──────── Dataset entries ────────

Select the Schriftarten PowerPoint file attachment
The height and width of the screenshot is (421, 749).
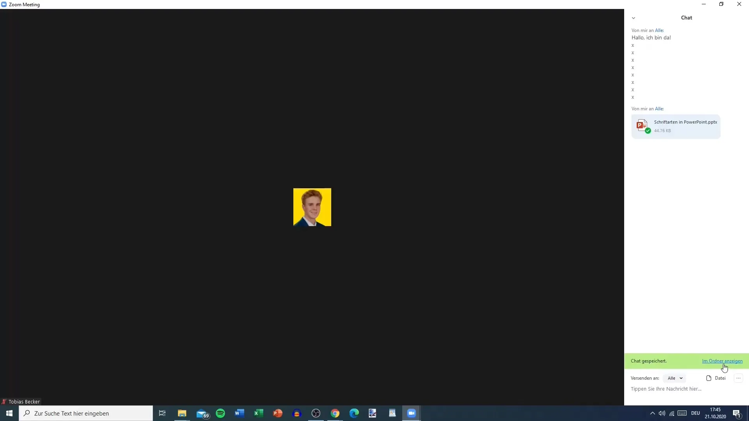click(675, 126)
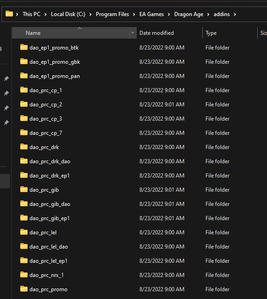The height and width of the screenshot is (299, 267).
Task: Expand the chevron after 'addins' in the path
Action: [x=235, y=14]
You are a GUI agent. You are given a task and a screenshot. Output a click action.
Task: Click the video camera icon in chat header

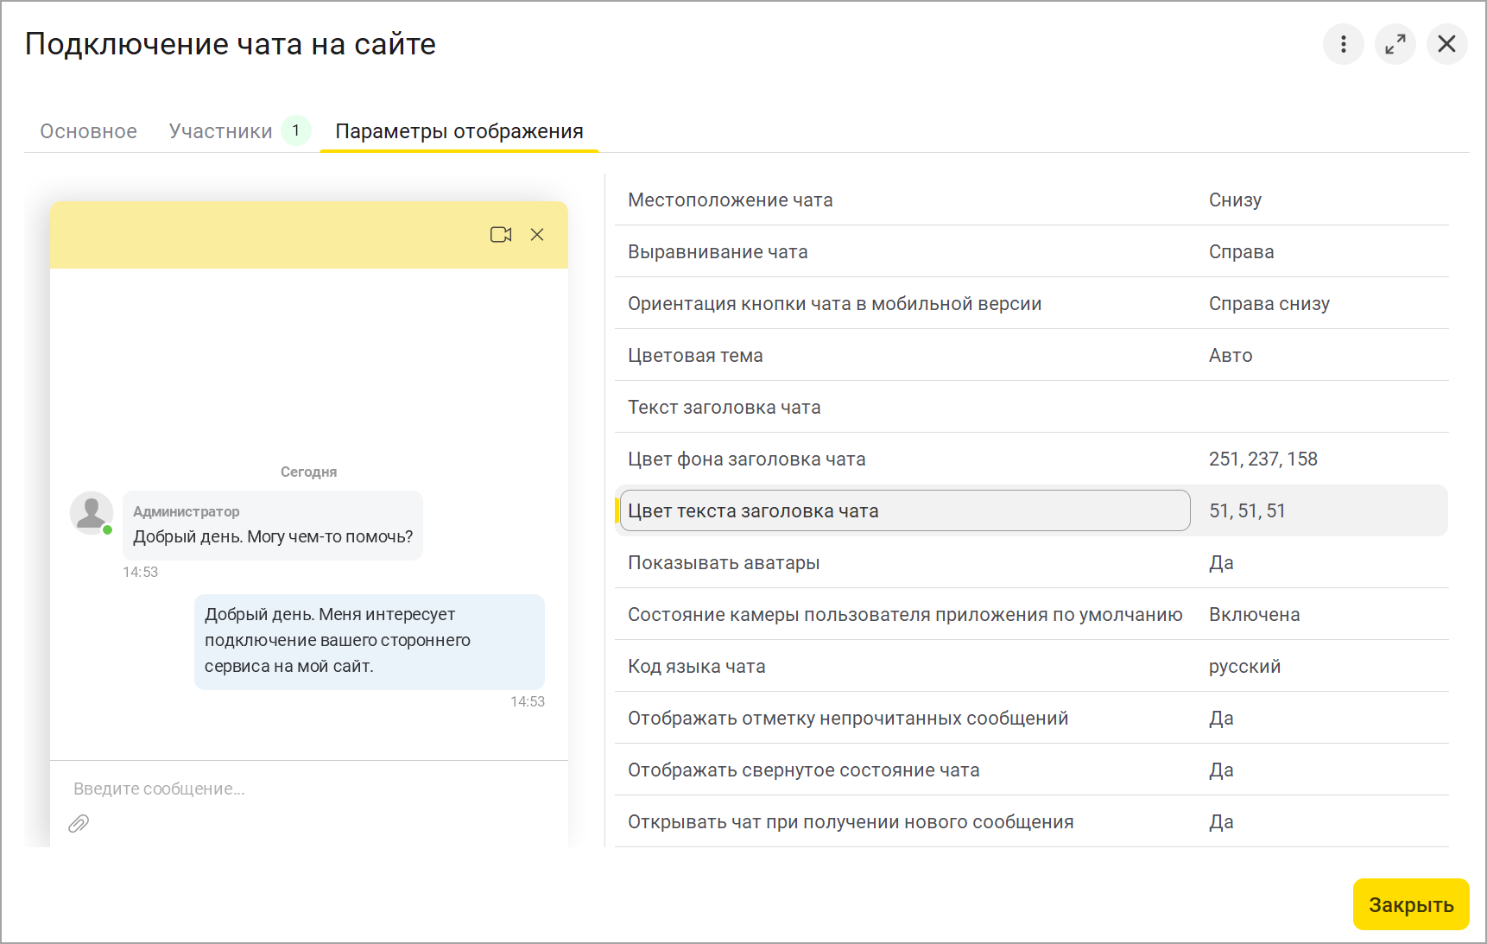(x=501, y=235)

────────
──────── Dataset entries ────────

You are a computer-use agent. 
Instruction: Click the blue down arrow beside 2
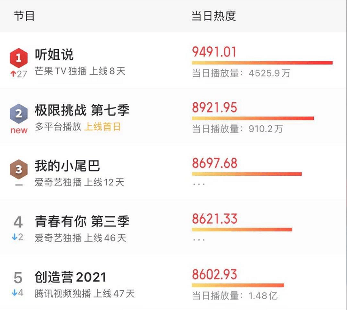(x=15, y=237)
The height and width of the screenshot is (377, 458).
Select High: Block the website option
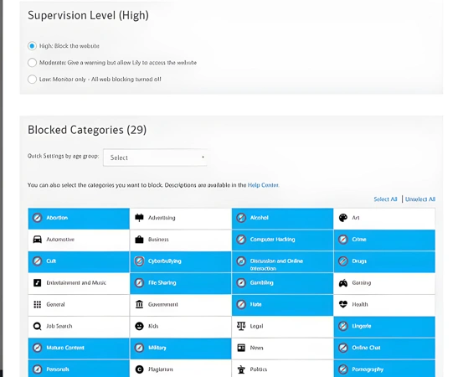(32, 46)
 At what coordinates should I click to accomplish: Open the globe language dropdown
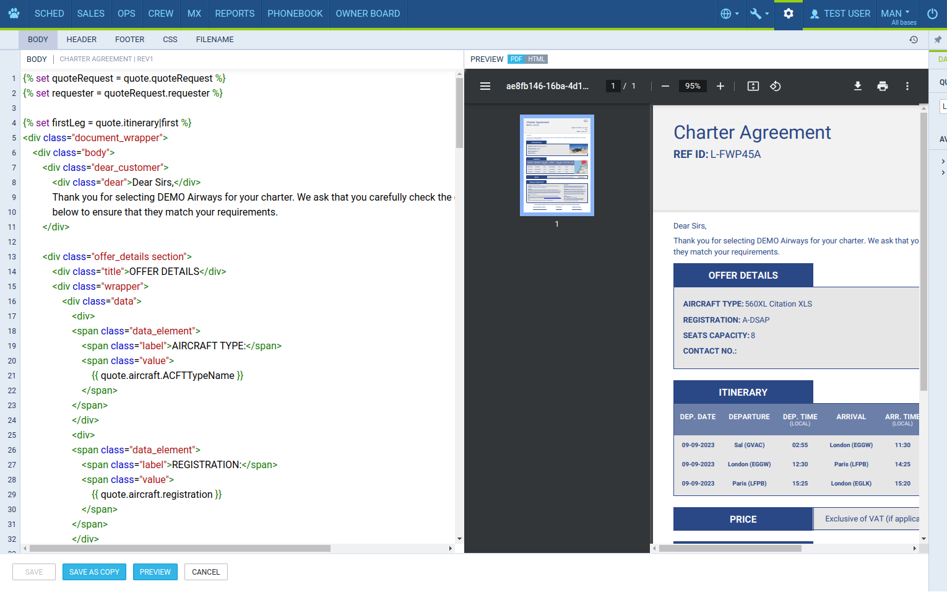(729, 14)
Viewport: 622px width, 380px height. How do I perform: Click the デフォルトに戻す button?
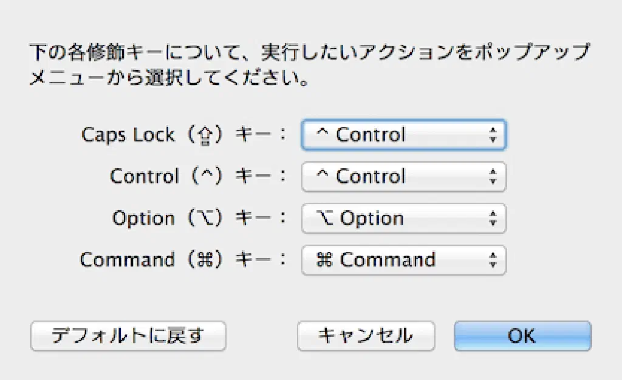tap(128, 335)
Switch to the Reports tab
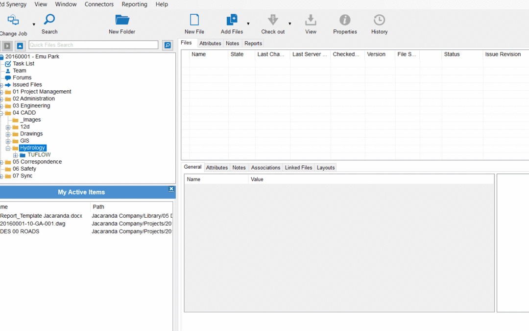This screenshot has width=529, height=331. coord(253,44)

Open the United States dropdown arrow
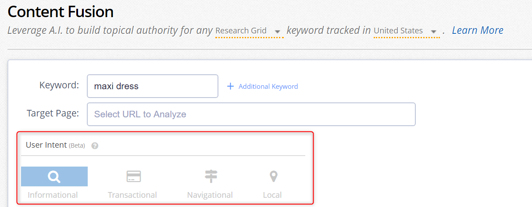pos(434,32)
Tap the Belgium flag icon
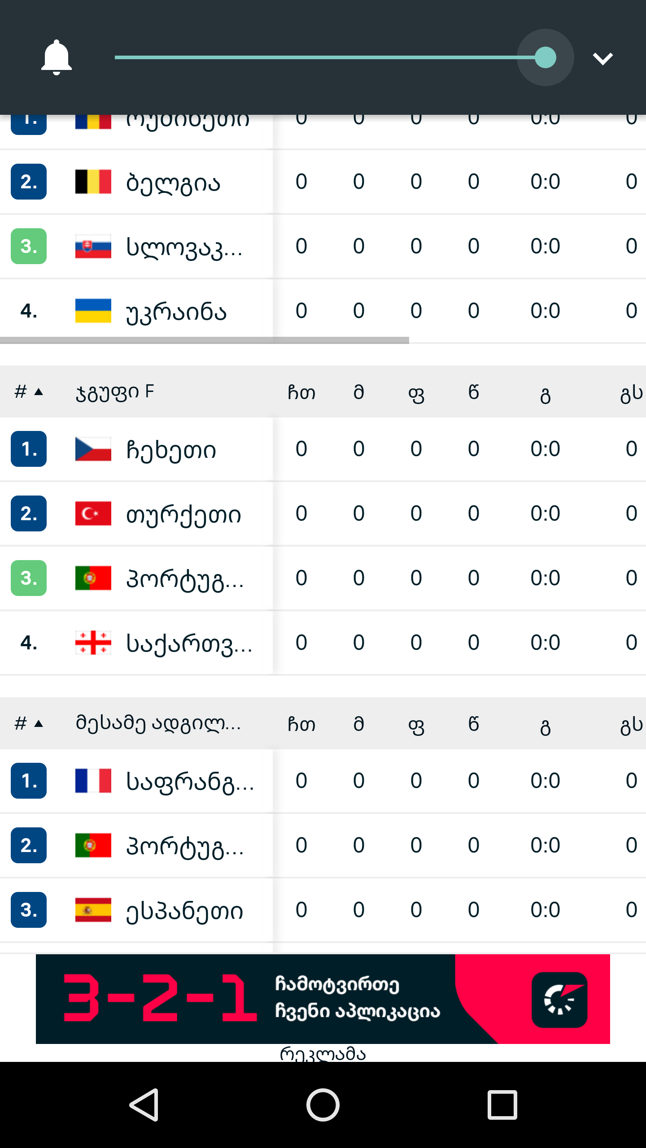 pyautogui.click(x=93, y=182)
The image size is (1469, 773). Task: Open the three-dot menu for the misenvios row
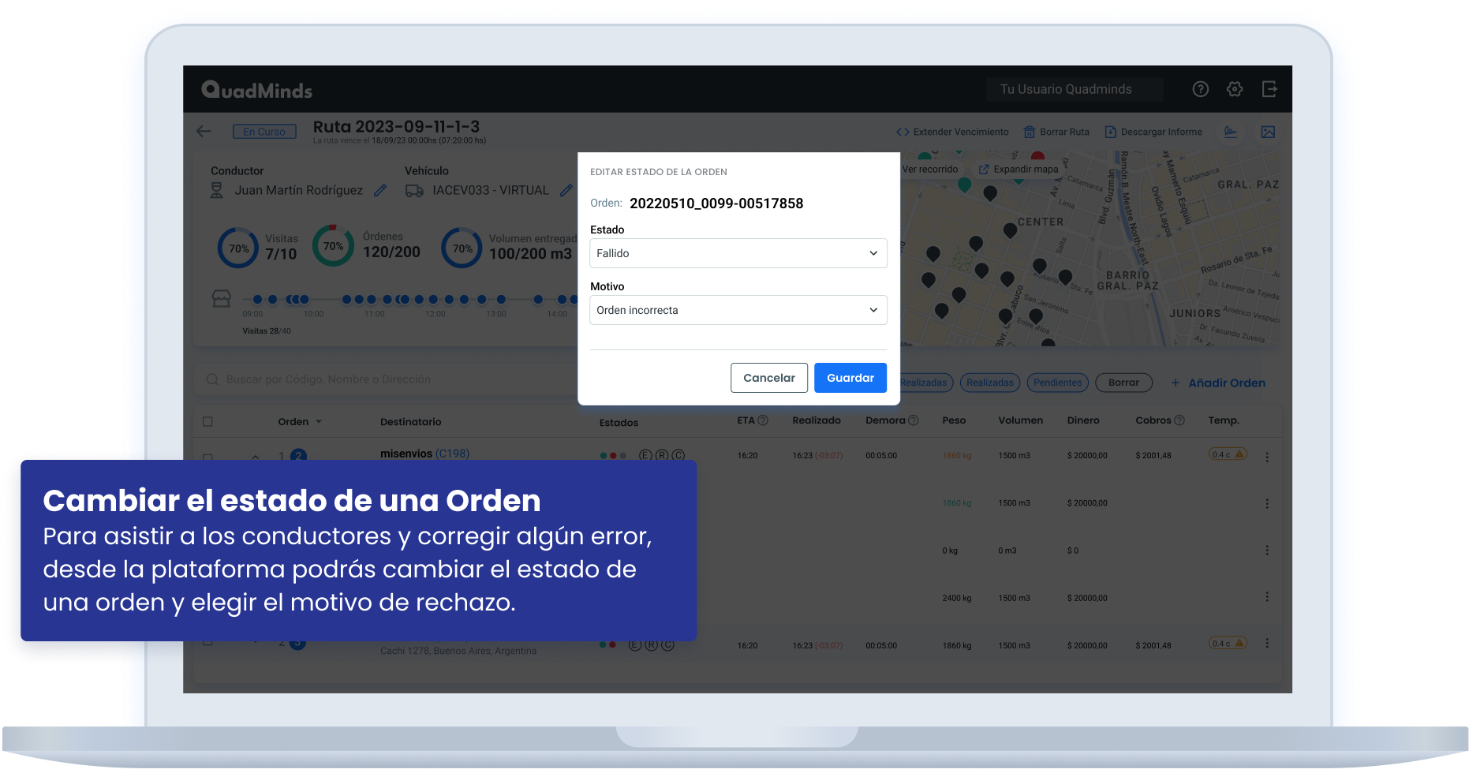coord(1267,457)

────────

__The problem__:
Pick every line from the listing holding the string "agent", and copy it.

__Exercise result__:
You are a GUI agent. You are given a task and a screenshot. Output a click action.
You are a computer-use agent. 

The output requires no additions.